大事なのは作品の情報や価値ではなく、「面白いかどうか」だけ

 今回の企画の発起人であるセクシーキラーくんは、DJやさまざまなイベントの企画、イラストレーターとしても活動しており、知れば知るほど何を考えているのかよくわからなくなる不思議な人だ。彼もまた、文化屋の存在は知っていたものの、閉店直前までお店に足を運んだことはなかったのだという。1年前から時間をかけて準備を進め、今回の企画を実現した彼が文化屋に興味を持ったのはそもそもどういうきっかけだったのか。

今回の企画の発起人であるセクシーキラーくん
今回の企画の発起人であるセクシーキラーくん
[画像のクリックで拡大表示]

 「えーっと」とキラーくんはしばらく考えていたあと、朴訥(ぼくとつ)ないつもの調子で答えてくれた。「もともと(太郎さんの息子さんである)長谷川踏太さんとイベントとかを通じて交流がありまして。で、踏太さんと文化屋雑貨店とのつながりを知って、お父さんの話も聞いてみたいなと。それで太郎さんの本が出たときにナガオカケンメイさん(※1)とのトークイベントがあったのでそれに行ってみたりしました。初めてちゃんとお話ししたのは2015年の清澄白河のバッグ展(※2)のときで、近所だったんで毎日通い詰めて、そこで太郎さんとお話しして、僕がやってる天才算数塾(※3)でやるイベントのゲストに来ていただいたりするようになって……という感じですかね」

※1 デザイナーで、ロングライフデザインをコンセプトにしたストア「D&DEPARTMENT PROJECT」の創設者

※2 2015年7月、閉店から半年後に文化屋雑貨店が「再見 文化屋雑貨店」と題して主催した展示。数十名の参加者がそれぞれ無地のトートバッグにデザインを施し展示販売した

※3 キラーくんが主宰として運営している浅草橋のイベントスペース。展示やトークイベントなどを開催。元々は子どもにインド式の計算術を教える塾だったことからこの名前になった


 ちなみにこのバッグ展にも僕は参加していて(バッグにマジックで太郎さんと会った日の話を書いた)、会場となった清澄白河のギャラリーに様子を見に行ったとき、「セクシーキラーとかいう変なやつが現れたんですよ!」と太郎さんがわくわくした様子で話していたのをよく覚えている。太郎さんもキラーくんも、お互い出会ってすぐにビビッときたというわけだ。

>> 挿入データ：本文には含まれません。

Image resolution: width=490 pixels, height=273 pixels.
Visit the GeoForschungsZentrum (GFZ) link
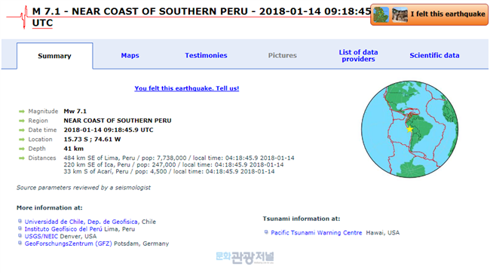(x=68, y=244)
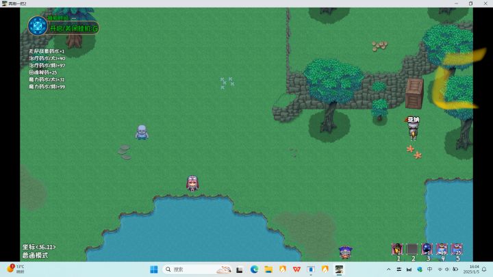Click the pale blue ghost creature

tap(142, 132)
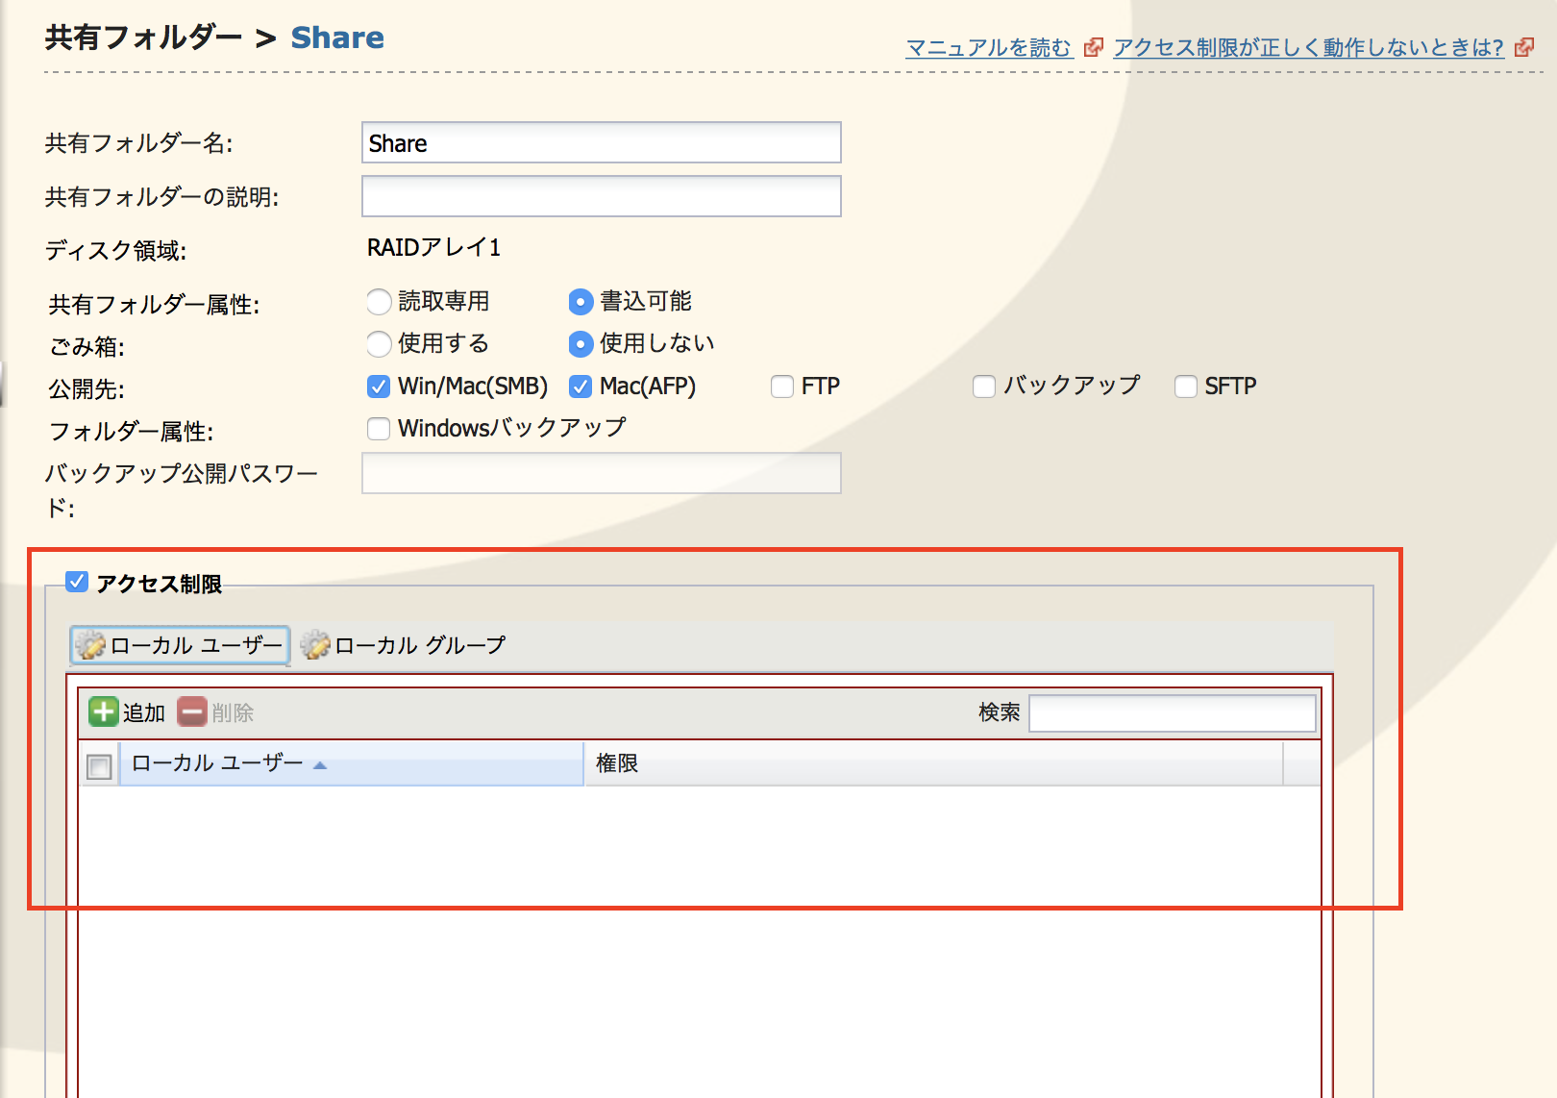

「やっぱり、太郎さんの考え方とか見方が面白くて、分け隔てなくいろんなものに反応するんだけど、基準ははっきりとあって、面白いものはどんなものでも面白いと言いますし、どんなに世間で評価されていてもつまらなかったらはっきりつまらないと言うし」とキラーくんはお茶を飲みながら言う。「お店をやってたのに、商売でものを見るんじゃなくて、いいと思えるかどうかだけで動いてるので、そういうところが面白いと思って、何か一緒にできるんじゃないかなーと」

 世評やキャリアなどによらず物事を見ること。そして常に変化と刺激を求めて行動的であること。これはキラーくんのさまざまな活動にも共通していると思う。

 世界的に有名なアーティストのライブにも行けば、地元の祭りや盆踊りにも行く。美術館の展示品も、市井の人が趣味でつくった作品も、同じ俎上(そじょう)で眺める。大事なのは作品に付帯する情報や価値ではなく、おもしろいかどうかだけ。シンプルだが、この真っ当さを持つことはとても難しい。

 しかし太郎さんもキラーくんも、そんな審美眼を養い、持ち続けて、それを基準に動いてきた人だ。場所や人と関われば、どうしたってさまざまなしがらみや問題、苦労にぶつかることになるが、ふたりはそういった問題を丁寧に解消し、あるいは軽やかにすりかわし、いつも楽しそうにことを進めている。手間を惜しまない。そして権威とは慎重に距離を置く。そんな姿勢に引かれ、また人が集まってくる。

 太郎さん曰く、今回のイベントの参加者も、店を閉めてから出会った人のほうが多いのだそう。文化屋雑貨店は、今も刺激を求めて動き続けているのだ。